● **Data provided**
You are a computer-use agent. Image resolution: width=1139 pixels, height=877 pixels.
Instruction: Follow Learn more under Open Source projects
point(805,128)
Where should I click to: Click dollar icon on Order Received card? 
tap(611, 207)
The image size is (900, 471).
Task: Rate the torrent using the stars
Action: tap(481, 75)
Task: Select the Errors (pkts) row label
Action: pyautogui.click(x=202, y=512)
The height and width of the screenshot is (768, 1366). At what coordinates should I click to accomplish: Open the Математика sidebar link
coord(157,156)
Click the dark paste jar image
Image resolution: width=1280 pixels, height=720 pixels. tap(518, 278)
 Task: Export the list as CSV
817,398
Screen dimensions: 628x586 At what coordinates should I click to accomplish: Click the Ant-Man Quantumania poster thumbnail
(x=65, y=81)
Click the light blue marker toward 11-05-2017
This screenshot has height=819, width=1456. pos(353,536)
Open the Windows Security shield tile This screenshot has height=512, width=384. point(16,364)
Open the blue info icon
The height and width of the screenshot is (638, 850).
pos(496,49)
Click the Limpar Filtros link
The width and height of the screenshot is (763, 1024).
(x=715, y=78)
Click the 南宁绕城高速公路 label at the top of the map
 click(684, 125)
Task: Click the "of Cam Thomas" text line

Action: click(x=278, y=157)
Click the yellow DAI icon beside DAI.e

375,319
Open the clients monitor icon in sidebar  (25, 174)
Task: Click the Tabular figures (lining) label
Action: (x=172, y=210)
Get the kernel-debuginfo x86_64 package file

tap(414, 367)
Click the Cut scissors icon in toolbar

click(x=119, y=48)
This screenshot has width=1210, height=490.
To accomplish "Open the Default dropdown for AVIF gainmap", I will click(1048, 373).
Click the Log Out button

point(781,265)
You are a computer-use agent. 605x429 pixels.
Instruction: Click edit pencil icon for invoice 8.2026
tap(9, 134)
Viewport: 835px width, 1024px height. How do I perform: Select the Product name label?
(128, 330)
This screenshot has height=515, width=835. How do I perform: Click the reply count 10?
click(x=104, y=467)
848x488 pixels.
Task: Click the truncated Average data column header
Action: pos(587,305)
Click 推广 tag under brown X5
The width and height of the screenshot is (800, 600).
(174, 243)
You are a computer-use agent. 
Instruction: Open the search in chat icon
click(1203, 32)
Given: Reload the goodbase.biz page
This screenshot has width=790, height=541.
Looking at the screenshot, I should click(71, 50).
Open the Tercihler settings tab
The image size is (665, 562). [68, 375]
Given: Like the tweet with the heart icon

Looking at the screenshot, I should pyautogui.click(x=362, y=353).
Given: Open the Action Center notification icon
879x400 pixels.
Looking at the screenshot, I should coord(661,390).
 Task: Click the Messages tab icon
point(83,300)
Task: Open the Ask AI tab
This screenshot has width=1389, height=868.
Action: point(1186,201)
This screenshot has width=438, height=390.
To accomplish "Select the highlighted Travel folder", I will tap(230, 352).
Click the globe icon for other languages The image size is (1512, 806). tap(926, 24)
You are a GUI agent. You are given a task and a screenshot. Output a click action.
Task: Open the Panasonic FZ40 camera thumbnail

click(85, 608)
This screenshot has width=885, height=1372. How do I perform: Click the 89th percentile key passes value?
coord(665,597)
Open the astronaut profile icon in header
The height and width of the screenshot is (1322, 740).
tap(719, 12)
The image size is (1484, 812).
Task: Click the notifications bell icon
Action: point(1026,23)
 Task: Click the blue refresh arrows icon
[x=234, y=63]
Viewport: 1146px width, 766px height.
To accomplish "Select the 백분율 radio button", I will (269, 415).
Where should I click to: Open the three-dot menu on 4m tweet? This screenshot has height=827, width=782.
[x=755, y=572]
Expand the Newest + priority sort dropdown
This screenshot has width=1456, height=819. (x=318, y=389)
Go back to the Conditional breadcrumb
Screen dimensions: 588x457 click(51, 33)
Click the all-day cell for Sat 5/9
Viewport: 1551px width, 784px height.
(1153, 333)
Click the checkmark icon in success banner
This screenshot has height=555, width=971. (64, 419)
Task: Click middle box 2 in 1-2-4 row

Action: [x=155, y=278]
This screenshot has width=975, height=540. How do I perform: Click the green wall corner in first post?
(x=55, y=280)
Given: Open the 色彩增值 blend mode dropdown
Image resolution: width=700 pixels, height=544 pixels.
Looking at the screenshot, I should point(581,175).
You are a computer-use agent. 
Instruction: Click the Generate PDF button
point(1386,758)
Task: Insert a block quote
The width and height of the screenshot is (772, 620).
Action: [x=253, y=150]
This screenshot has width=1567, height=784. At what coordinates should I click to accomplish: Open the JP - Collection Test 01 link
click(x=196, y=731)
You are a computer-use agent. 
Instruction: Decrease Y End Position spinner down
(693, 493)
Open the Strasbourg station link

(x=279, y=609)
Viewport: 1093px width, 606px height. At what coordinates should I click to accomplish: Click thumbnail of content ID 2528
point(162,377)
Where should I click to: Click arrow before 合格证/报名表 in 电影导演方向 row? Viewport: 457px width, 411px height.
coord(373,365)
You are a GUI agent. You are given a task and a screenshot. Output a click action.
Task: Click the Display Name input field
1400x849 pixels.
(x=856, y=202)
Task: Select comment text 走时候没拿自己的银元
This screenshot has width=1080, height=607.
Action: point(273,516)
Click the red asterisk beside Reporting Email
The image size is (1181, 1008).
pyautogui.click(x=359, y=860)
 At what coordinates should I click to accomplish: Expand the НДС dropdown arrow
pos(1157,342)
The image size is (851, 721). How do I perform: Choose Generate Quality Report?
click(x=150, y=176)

● **Exercise directions**
The listing is to be given again exactly, line for line.

● **Exercise output**
You are a computer-use agent. Image resolution: width=1139 pixels, height=877 pixels.
Instruction: Follow Learn more under Open Source projects
point(805,128)
Where should I click to: Click dollar icon on Order Received card? 
tap(611, 207)
The image size is (900, 471).
Task: Rate the torrent using the stars
Action: tap(481, 75)
Task: Select the Errors (pkts) row label
Action: pyautogui.click(x=202, y=512)
The height and width of the screenshot is (768, 1366). At what coordinates should I click to accomplish: Open the Математика sidebar link
coord(157,156)
Click the dark paste jar image
Image resolution: width=1280 pixels, height=720 pixels. tap(518, 278)
 Task: Export the list as CSV
817,398
Screen dimensions: 628x586 At what coordinates should I click to accomplish: Click the Ant-Man Quantumania poster thumbnail
(x=65, y=81)
Click the light blue marker toward 11-05-2017
This screenshot has height=819, width=1456. pos(353,536)
Open the Windows Security shield tile This screenshot has height=512, width=384. point(16,364)
Open the blue info icon
The height and width of the screenshot is (638, 850).
pos(496,49)
Click the Limpar Filtros link
The width and height of the screenshot is (763, 1024).
(x=715, y=78)
Click the 南宁绕城高速公路 label at the top of the map
 click(684, 125)
Task: Click the "of Cam Thomas" text line

Action: click(x=278, y=157)
Click the yellow DAI icon beside DAI.e

375,319
Open the clients monitor icon in sidebar  (25, 174)
Task: Click the Tabular figures (lining) label
Action: (x=172, y=210)
Get the kernel-debuginfo x86_64 package file

tap(414, 367)
Click the Cut scissors icon in toolbar

click(x=119, y=48)
This screenshot has width=1210, height=490.
To accomplish "Open the Default dropdown for AVIF gainmap", I will click(1048, 373).
Click the Log Out button

point(781,265)
You are a computer-use agent. 605x429 pixels.
Instruction: Click edit pencil icon for invoice 8.2026
tap(9, 134)
Viewport: 835px width, 1024px height. How do I perform: Select the Product name label?
(128, 330)
This screenshot has height=515, width=835. How do I perform: Click the reply count 10?
click(x=104, y=467)
848x488 pixels.
Task: Click the truncated Average data column header
Action: pos(587,305)
Click 推广 tag under brown X5
The width and height of the screenshot is (800, 600).
(174, 243)
You are a computer-use agent. 
Instruction: Open the search in chat icon
click(1203, 32)
Given: Reload the goodbase.biz page
This screenshot has width=790, height=541.
Looking at the screenshot, I should click(71, 50).
Open the Tercihler settings tab
The image size is (665, 562). [68, 375]
Given: Like the tweet with the heart icon

Looking at the screenshot, I should pyautogui.click(x=362, y=353).
Given: Open the Action Center notification icon
879x400 pixels.
Looking at the screenshot, I should coord(661,390).
 Task: Click the Messages tab icon
point(83,300)
Task: Open the Ask AI tab
This screenshot has width=1389, height=868.
Action: point(1186,201)
This screenshot has width=438, height=390.
To accomplish "Select the highlighted Travel folder", I will tap(230, 352).
Click the globe icon for other languages The image size is (1512, 806). tap(926, 24)
You are a GUI agent. You are given a task and a screenshot. Output a click action.
Task: Open the Panasonic FZ40 camera thumbnail

click(85, 608)
This screenshot has width=885, height=1372. How do I perform: Click the 89th percentile key passes value?
coord(665,597)
Open the astronaut profile icon in header
The height and width of the screenshot is (1322, 740).
tap(719, 12)
The image size is (1484, 812).
Task: Click the notifications bell icon
Action: point(1026,23)
 Task: Click the blue refresh arrows icon
[x=234, y=63]
Viewport: 1146px width, 766px height.
To accomplish "Select the 백분율 radio button", I will (269, 415).
Where should I click to: Open the three-dot menu on 4m tweet? This screenshot has height=827, width=782.
[x=755, y=572]
Expand the Newest + priority sort dropdown
This screenshot has width=1456, height=819. (x=318, y=389)
Go back to the Conditional breadcrumb
Screen dimensions: 588x457 click(51, 33)
Click the all-day cell for Sat 5/9
Viewport: 1551px width, 784px height.
(1153, 333)
Click the checkmark icon in success banner
This screenshot has height=555, width=971. (64, 419)
Task: Click middle box 2 in 1-2-4 row

Action: [x=155, y=278]
This screenshot has width=975, height=540. How do I perform: Click the green wall corner in first post?
(x=55, y=280)
Given: Open the 色彩增值 blend mode dropdown
Image resolution: width=700 pixels, height=544 pixels.
Looking at the screenshot, I should point(581,175).
You are a computer-use agent. 
Instruction: Click the Generate PDF button
point(1386,758)
Task: Insert a block quote
The width and height of the screenshot is (772, 620).
Action: [x=253, y=150]
This screenshot has width=1567, height=784. At what coordinates should I click to accomplish: Open the JP - Collection Test 01 link
click(x=196, y=731)
You are a computer-use agent. 
Instruction: Decrease Y End Position spinner down
(693, 493)
Open the Strasbourg station link

(x=279, y=609)
Viewport: 1093px width, 606px height. At what coordinates should I click to accomplish: Click thumbnail of content ID 2528
point(162,377)
Where should I click to: Click arrow before 合格证/报名表 in 电影导演方向 row? Viewport: 457px width, 411px height.
coord(373,365)
You are a GUI agent. You are given a task and a screenshot. Output a click action.
Task: Click the Display Name input field
1400x849 pixels.
(x=856, y=202)
Task: Select comment text 走时候没拿自己的银元
This screenshot has width=1080, height=607.
Action: point(273,516)
Click the red asterisk beside Reporting Email
The image size is (1181, 1008).
pyautogui.click(x=359, y=860)
 At what coordinates should I click to accomplish: Expand the НДС dropdown arrow
pos(1157,342)
The image size is (851, 721). How do I perform: Choose Generate Quality Report?
click(x=150, y=176)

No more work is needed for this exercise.